In 2000, the Social Capital Community Benchmark Survey found that of 30,000 American households, those who gave money to charity were 43 percent likelier to say they were “very happy” about their lives compared to non-givers. Those who volunteered time were 42 percent likelier to be very happy than those who didn’t.
Ergo, a surefire way to lead your child to a happier life, both now and on into adulthood, is to teach him to give.
How? Start by setting the example. Give of your time, and make sure your child does too. If you have a neighbor or someone from church who needs help, get your child involved. When you visit someone needy, take your child with you. If you write a note of encouragement, let him add a hello as well.
Help your child to look out for others’ needs. If you know someone is down, ask your child what she thinks she can do for that person. Help her write the note, bake the treat, place the phone call. Get her in the habit of one “act of giving” a week: a get-well card for someone sick; a thank-you present for her teacher; a friendship note to someone special; a video call to a grandparent she rarely sees.
Have your child do yard work for an elderly neighbor: rake leaves, mow the lawn, shovel snow—volunteer work, not for money. (That’s not to discourage entrepreneurship—there’s a time for that too.) Spend time together picking up trash and cleaning up the neighborhood; then, when your child looks across a clean neighborhood, he can take pleasure in having contributed to it.

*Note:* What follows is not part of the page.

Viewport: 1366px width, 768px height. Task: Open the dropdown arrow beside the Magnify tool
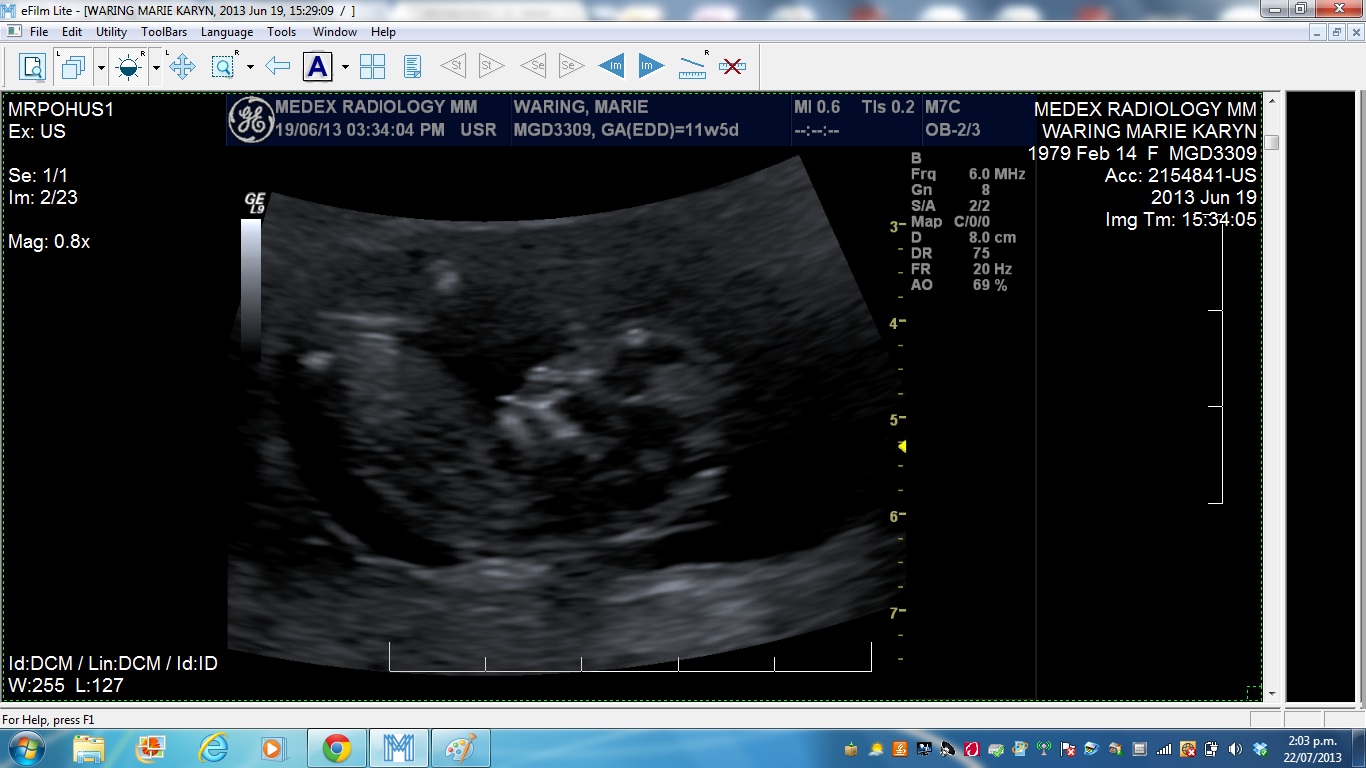click(250, 67)
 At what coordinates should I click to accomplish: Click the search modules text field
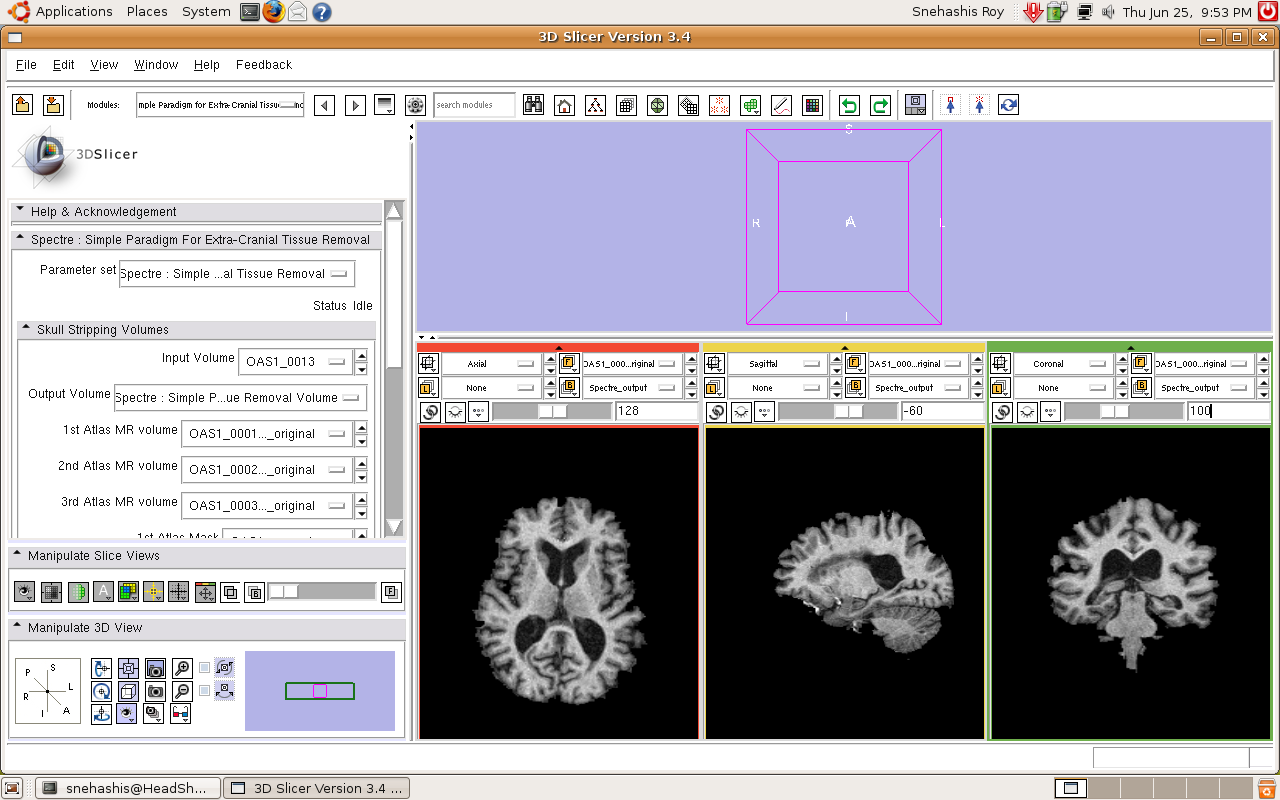(x=474, y=105)
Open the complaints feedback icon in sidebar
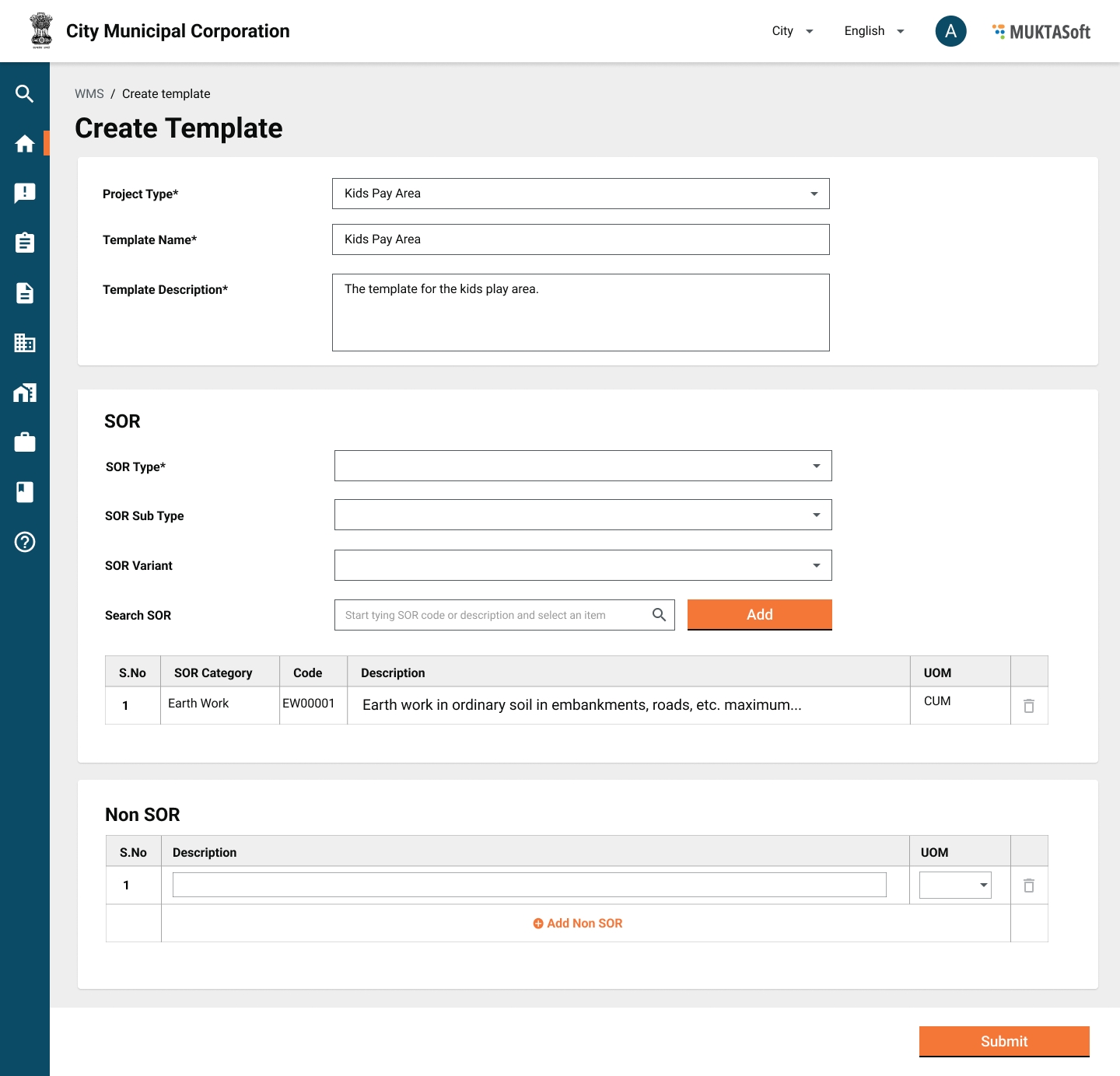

Teach your child to tithe and give offerings. With whatever money he receives in allowance or for chores or his job, make sure he sets some aside for God. This is another area where we should set the example: Tithing and giving to God is the blessed way of life (request our free booklet The Financial Law You Can’t Afford to Ignore). Instill this habit in your child, and the lessons of working hard, saving, sacrificing and contributing to a cause bigger than himself will help him his whole life long!
We all know that money can’t buy happiness, but so many of us still make the mistake of trying to purchase it for our children. Wise up and flip the script. Help your son or daughter experience all the benefits of the happy way of life—the way of give.